Stored items:

------------------------------------------------

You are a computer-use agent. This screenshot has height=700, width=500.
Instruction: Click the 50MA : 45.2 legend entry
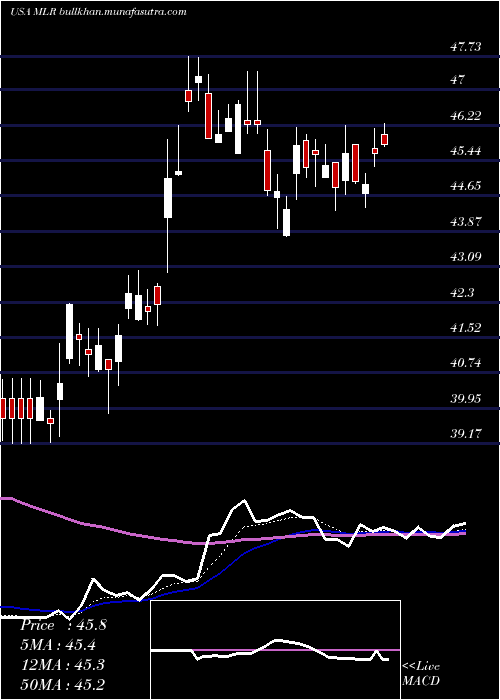click(62, 684)
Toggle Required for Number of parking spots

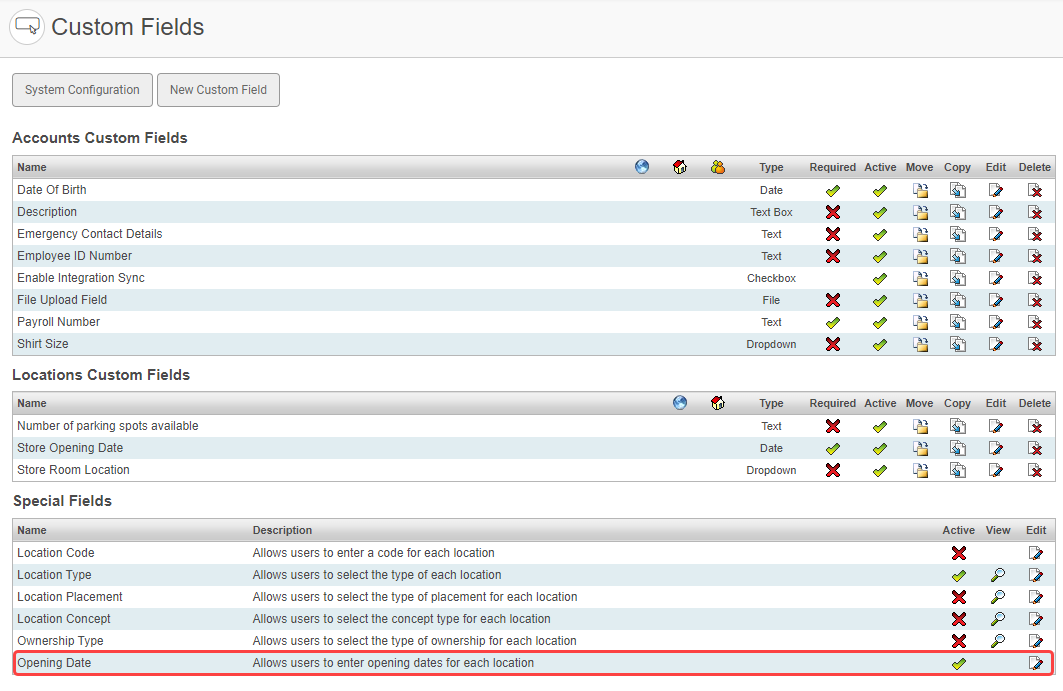pos(832,426)
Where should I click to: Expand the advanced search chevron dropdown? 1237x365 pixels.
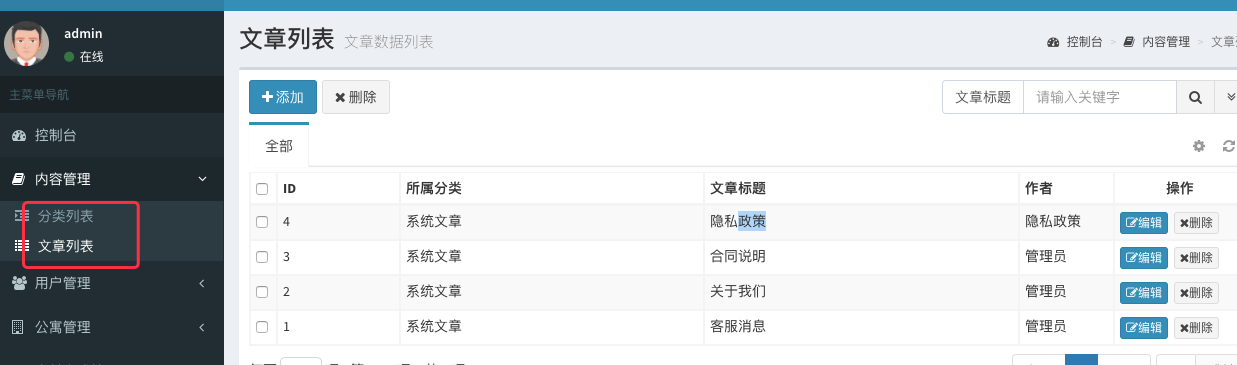[x=1227, y=97]
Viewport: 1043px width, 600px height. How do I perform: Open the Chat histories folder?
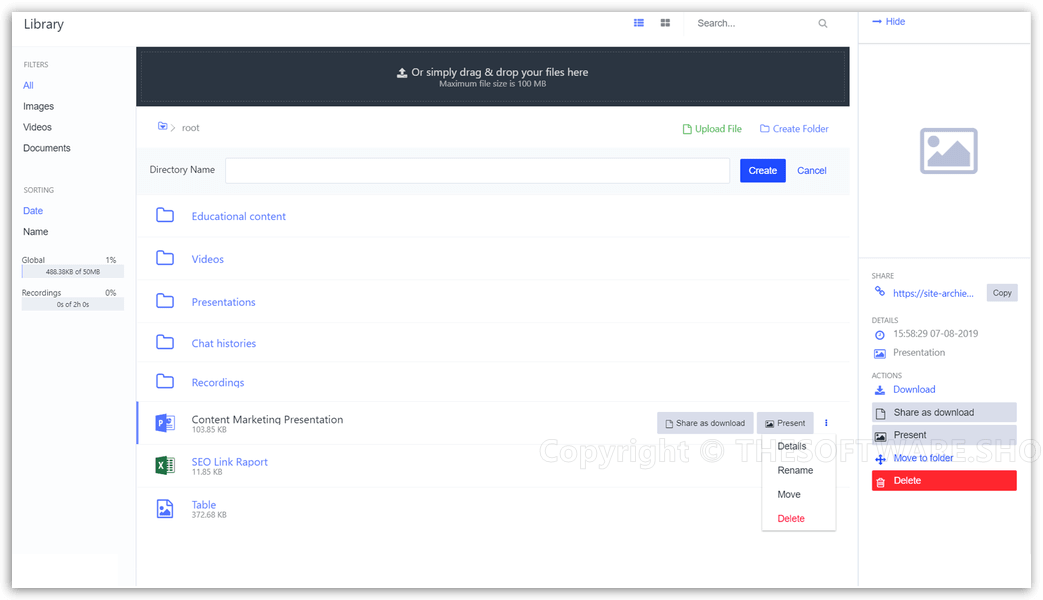coord(223,343)
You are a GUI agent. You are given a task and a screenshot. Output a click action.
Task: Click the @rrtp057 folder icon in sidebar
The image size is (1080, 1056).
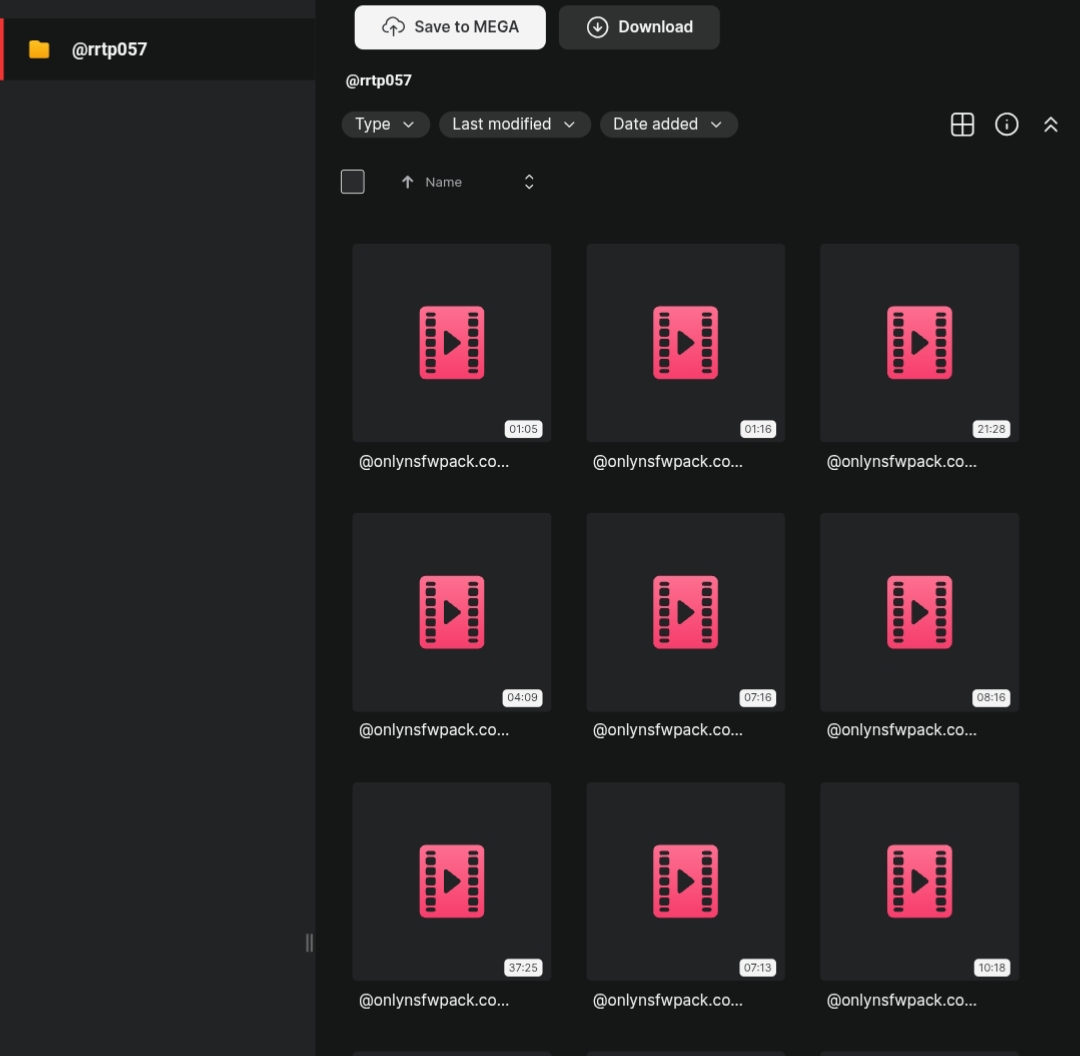click(x=39, y=50)
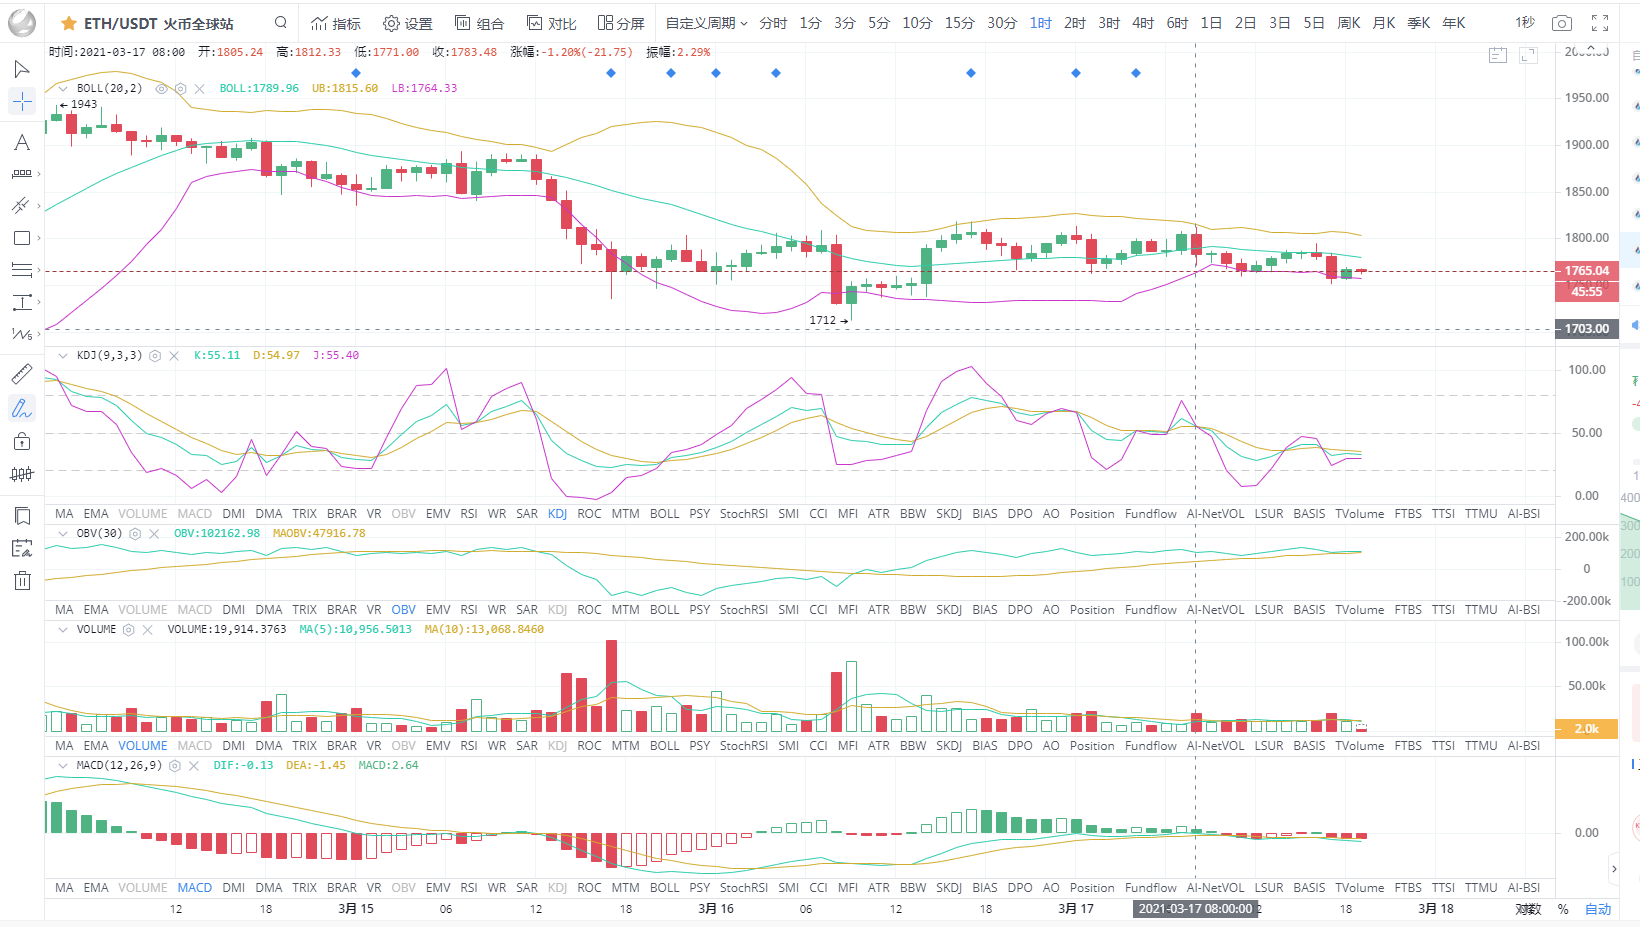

------------------------------------------------

TRY IT:
Pictures must not appear in the copy, and every record must be restated word for word.

PROBLEM SOLUTION:
You are a computer-use agent. This screenshot has height=700, width=500.
Instruction: Click the 50MA : 45.2 legend entry
click(62, 684)
Toggle Required for Number of parking spots

pos(832,426)
Where should I click to: Expand the advanced search chevron dropdown? 1237x365 pixels.
[x=1227, y=97]
Viewport: 1043px width, 600px height. How do I perform: Open the Chat histories folder?
coord(223,343)
You are a GUI agent. You are given a task and a screenshot. Output a click action.
Task: Click the @rrtp057 folder icon in sidebar
The image size is (1080, 1056).
click(x=39, y=50)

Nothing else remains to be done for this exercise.